[Data entries]
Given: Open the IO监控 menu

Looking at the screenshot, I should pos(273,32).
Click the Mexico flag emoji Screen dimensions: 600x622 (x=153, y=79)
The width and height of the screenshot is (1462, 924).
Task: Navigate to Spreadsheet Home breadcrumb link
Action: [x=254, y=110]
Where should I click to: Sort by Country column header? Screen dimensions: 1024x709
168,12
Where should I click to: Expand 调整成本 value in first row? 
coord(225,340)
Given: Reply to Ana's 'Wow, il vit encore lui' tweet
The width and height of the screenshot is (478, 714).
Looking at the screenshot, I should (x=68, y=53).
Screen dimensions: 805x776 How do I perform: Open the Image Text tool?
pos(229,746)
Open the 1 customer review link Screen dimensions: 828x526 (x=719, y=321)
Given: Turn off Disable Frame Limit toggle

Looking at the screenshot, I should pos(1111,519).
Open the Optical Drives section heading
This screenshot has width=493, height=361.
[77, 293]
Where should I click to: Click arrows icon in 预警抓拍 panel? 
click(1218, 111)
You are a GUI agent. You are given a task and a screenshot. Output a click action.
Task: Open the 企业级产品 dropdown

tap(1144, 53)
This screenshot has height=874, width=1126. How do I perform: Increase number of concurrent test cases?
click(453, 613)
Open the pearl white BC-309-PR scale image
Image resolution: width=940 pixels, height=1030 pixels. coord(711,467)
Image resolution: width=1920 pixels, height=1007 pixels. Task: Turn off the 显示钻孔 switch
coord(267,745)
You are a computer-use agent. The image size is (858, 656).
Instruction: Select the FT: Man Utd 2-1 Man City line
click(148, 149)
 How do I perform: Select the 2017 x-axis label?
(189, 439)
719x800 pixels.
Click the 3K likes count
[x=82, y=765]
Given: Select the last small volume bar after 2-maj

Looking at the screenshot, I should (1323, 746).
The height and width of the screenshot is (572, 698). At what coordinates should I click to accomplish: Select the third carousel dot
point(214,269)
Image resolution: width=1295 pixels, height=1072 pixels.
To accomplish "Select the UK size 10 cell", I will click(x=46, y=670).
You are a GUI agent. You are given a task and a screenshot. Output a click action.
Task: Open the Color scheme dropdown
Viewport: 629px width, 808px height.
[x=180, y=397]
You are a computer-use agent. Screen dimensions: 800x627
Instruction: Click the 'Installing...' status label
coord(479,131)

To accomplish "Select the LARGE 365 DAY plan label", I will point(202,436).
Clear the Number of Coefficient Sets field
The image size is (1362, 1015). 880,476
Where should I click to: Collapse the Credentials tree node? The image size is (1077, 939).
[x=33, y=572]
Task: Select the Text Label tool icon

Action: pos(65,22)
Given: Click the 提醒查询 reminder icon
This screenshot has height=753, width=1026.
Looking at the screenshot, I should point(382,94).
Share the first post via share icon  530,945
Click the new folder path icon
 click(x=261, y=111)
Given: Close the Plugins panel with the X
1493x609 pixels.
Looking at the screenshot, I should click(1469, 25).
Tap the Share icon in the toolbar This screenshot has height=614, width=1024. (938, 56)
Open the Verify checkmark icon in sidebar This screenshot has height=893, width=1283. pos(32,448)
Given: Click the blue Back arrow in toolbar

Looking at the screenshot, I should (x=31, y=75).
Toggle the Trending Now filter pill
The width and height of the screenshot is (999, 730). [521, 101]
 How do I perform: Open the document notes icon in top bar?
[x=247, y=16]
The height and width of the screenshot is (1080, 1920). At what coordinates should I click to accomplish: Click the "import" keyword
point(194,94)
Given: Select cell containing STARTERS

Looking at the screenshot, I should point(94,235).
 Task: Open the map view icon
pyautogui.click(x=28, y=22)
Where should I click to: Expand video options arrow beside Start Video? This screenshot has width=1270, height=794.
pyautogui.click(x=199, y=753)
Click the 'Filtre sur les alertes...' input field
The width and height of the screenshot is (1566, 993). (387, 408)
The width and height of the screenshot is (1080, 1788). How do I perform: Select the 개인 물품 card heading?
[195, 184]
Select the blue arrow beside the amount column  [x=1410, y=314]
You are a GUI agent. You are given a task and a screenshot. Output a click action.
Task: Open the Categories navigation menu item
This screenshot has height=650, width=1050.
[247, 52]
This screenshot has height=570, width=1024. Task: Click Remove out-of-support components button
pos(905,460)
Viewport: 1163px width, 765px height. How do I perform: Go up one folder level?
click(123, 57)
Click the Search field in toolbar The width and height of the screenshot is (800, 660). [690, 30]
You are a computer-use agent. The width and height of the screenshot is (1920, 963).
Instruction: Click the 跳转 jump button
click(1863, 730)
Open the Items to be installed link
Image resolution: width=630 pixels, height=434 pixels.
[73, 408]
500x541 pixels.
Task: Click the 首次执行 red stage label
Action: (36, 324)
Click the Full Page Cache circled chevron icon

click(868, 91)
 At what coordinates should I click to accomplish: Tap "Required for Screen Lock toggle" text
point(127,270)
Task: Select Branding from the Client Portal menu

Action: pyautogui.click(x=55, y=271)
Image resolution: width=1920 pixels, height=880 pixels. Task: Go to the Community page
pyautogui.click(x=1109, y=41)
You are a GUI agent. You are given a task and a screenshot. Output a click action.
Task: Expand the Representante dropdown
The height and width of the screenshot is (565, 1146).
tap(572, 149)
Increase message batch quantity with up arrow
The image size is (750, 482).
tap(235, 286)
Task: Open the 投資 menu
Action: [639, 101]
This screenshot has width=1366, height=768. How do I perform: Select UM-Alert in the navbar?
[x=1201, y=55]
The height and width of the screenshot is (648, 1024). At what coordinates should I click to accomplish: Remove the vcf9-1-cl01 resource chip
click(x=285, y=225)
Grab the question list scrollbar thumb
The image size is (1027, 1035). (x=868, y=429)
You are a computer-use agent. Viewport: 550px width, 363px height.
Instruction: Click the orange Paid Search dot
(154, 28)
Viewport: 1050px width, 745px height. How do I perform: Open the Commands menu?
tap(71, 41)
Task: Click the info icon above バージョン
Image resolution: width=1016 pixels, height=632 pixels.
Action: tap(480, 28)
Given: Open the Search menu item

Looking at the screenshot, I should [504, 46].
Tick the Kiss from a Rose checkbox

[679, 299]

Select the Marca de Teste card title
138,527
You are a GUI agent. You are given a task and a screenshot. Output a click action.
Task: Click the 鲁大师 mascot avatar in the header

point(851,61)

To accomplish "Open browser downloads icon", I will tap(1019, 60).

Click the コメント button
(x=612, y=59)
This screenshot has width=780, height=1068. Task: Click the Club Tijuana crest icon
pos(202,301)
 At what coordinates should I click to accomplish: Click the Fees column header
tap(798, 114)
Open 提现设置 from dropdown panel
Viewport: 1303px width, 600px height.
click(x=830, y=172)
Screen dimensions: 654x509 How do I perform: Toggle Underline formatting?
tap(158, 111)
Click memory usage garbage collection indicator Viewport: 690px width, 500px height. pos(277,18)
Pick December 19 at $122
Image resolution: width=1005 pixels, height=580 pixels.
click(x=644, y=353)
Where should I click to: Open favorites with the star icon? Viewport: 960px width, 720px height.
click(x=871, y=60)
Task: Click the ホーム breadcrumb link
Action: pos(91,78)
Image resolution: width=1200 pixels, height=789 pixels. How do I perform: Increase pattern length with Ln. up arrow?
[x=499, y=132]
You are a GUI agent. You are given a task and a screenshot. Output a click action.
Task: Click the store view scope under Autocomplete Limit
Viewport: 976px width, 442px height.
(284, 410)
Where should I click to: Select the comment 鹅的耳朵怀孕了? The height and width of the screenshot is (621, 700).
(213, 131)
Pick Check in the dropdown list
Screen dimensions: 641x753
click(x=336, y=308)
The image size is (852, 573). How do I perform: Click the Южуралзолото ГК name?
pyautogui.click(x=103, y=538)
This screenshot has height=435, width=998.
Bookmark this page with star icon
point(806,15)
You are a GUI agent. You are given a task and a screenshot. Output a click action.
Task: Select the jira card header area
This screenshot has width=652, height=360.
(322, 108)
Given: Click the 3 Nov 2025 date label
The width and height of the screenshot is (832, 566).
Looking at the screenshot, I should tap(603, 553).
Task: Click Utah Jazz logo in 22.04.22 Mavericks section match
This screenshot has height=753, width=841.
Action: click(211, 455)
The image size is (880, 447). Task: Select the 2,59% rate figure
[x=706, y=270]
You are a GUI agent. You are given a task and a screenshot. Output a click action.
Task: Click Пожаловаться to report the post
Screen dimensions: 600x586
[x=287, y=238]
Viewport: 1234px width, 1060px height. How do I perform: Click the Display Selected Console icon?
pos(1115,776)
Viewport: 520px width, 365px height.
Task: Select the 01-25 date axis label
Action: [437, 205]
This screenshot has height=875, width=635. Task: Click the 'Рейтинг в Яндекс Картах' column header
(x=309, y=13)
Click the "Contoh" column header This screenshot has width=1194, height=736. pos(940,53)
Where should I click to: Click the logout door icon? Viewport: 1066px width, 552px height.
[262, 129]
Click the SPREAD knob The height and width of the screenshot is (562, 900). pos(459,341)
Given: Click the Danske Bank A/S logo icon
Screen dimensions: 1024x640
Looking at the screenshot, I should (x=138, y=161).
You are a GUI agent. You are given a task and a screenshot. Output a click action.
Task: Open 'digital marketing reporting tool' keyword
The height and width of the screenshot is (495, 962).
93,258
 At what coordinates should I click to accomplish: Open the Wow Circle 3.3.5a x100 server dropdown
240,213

**BRIEF:** Search the entries for the word "will" and gather every line where it appears.

**RESPONSE AREA:**
To accomplish "Select the UK size 10 cell", I will click(x=46, y=670).
To accomplish "Select the LARGE 365 DAY plan label", I will point(202,436).
To accomplish "Open browser downloads icon", I will tap(1019, 60).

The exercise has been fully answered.